Two types of external triggers typically create DSR activity: electricity system supply conditions and electricity market prices. We identify four main mechanisms as the pillars of the DSR market: 

  • Wholesale and balancing markets – access to energy markets to sell/buy energy during high price/low price periods.
  • Grid and retail tariffs – tariffs can vary depending on the time of day or season. Shifting consumption away from high tariff periods can generate savings for industrials and households.
  • System services – primary, secondary and tertiary control services agreed between DSR providers and TSOs are designed to ensure security of supply.
  • Capacity markets – sufficient capacity in the market is guaranteed through contracts established before the target delivery period, with remuneration based on the capacity made available.

Even though there is an advantage for participants in DSR to secure additional revenues through contracts, they can be significantly penalised in case of non-delivery, a risk that should be minimised by aggregator interventions.

By contrast, with a price-incentivised response, load is adapted to market or network price signals showing risk of market exposure or imbalance costs.

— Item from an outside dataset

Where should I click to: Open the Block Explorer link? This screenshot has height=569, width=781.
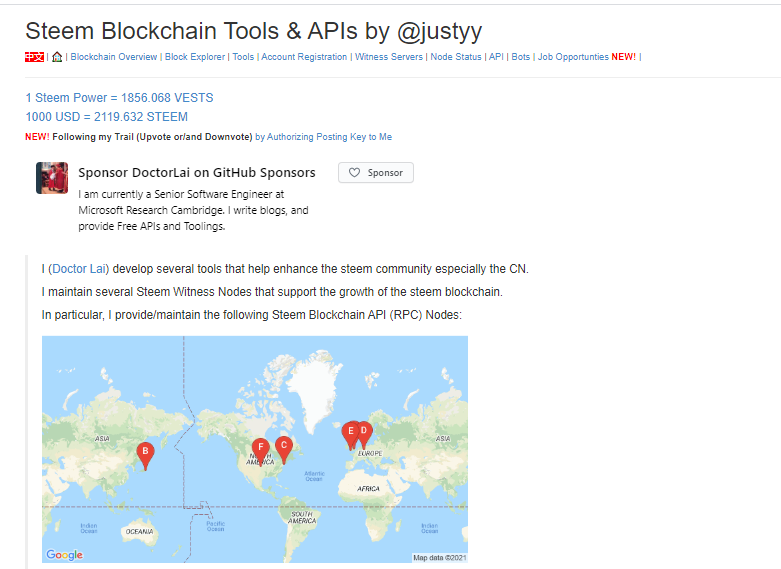195,57
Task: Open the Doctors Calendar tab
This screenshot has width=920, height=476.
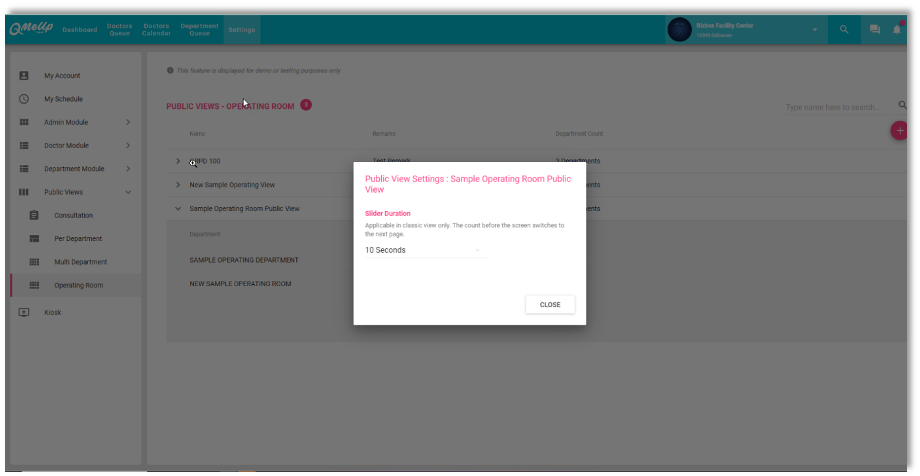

Participants do not receive any payment as such – their reward is in avoided costs, which can be high. However, for industrial players the ability to reschedule production processes in line with grid or energy tariffs is not guaranteed.

DSR is still underdeveloped in Europe

Most markets have developed DSR mechanisms, although at very different paces. The US, supported by state regulators, is undeniably the leader in incentivising DSR providers to participate in the market. Selected European markets have also embraced the importance of facilitating DSR to ensure security of supply.

However, while DSR facilitation has improved, more can be done. Many energy systems are “under stress”, so DSR penetration can and should be further stimulated. It not only helps TSOs manage their networks more effectively (deferring reinforcement capex, limiting network losses, reducing costly temporary isolated generation), but also enables utilities, aggregators and electricity users to capture extra value.

Unlocking this value-add requires various initiatives at different levels. Our experience and interactions with TSOs, aggregators and industrials allow us to recommend four initiatives to increase participation in DSR.

Improve market design

Access to the DSR market must be facilitated via attractive and fair market mechanisms in order to improve the participation of end users and prevent discrimination between actors along the energy value chain. This is one of the key barriers.

Educate and support industrials to engage in management of demand

Although the benefits for industrials are real, much more flexibility can be unlocked. Some examples: United Utilities stated that it expects to make £5 million in revenue from DSR by 2020 by reducing power usage, including turning off pumps at its treatment works. REstore, a European aggregator, stated that primary reserve capacities can earn €180k (£154k) per megawatt per year in Belgium.

Develop real-time price signals

Real-time price signals are required to incentivise and trigger DSR activation, but also need to integrate and reflect those activations. This is in the hands of the market manager, typically driven by TSOs.

Collaboration of aggregators and energy suppliers

Partnerships between aggregators and energy suppliers can bring high added value, although their implementation will be possible only in the absence of conflicts of interest. They ease market access for them and enable optimal leverage of the know-how each party brings to the table.

The challenge will be to define a tailored and non-discriminatory solution for all flexibility owners along the energy value chain, sharing different expectations. Since real cases have proven to be beneficial for a broad range of stakeholders, capturing this value in the energy markets is definitely a prize worth pursuing.